Can you expand on the OSGi support in GlassFish 3.1?
GlassFish 3.1 allows you to deploy OSGi-enabled Java EE applications very easily. This enables you to leverage the typical OSGi benefits such as modularity, dependency management, service dynamism, and others along with typical advantages of Java EE such as persistence, security, transaction, and other similar services in the same application. In GlassFish 3.1, we've implemented several RFCs from OSGi R4.2 Enterprise Specifications to get this working. So an OSGi client can easily invoke a Web application and a Web application can invoke an OSGi service using standard Java EE APIs and using any boiler plate code.
Can you discuss the Active Redeploy feature in more detail? Is this same as the "FastSwap" feature that was included in WebLogic 10.3 release?
Active Redeploy feature is a combination of IDE (NetBeans or Eclipse) and GlassFish to boost developer's productivity during development cycle. It allows an IDE to redeploy a web application to the underlying GlassFish server as soon as any file in the project is created/saved. And it works equally well for static files such as JSP or dynamic files such as EJB or Servlet class files. This feature is primarily targeted towards development and is not intended to be used for production. Notice, this is a complete deployment of the application unlike "FastSwap" which monitors and then reloads the changed classes only.

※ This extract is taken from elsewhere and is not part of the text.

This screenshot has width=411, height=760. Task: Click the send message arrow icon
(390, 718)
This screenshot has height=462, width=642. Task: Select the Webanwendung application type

What is the tool support to use the new version in terms of development, administration and monitoring?
NetBeans, Eclipse, and IntelliJ provide comprehensive tooling around Java EE 6 already. Out of those, NetBeans 7.0 and Eclipse 3.6 with GlassFish plug-in also enable GlassFish 3.1 integration. This allows you to develop, deploy, and debug your Java EE 6 applications on GlassFish Server 3.1 using these IDEs.
All the administration, management, and monitoring data is exposed as RESTful Web services and thus can be seamlessly integrated in the toolkit of your choice. Even the GlassFish web-based admin console is using these RESTful APIs. The "asadmin" CLI also provides monitoring snapshots on the objects of your choice, such as Web container, by querying the pre-defined probes. The monitoring data can be obtained in a browser using web-based admin console or RESTful Web services. The events are also viewable using DTrace on Solaris 10+. Even your applications can generate monitoring data just the way GlassFish does as the underlying framework is extensible. And if you want something more generic, then a JavaScript program can be written to collect and massage the data.
The centralized web-based administration console provides all the functionality to CRUD clusters, application versioning, password aliasing, and many other features.
What is the future road-map of the application server in terms of new features coming up in version 3.2 and GlassFish in general?
GlassFish 3.2 will focus on adding Virtualization and PaaS capabilities. GlassFish 4.0 is targeted towards implementing Java EE 7 functionality. In general, GlassFish is very much here to stay and is a strategic application server for Oracle.
You can start with the GlassFish Server Open Source Edition and then buy commercial support from Oracle when you are ready. You can download the commercial version and open source edition (includes APIs, Tutorials, Samples) from Oracle GlassFish Server website.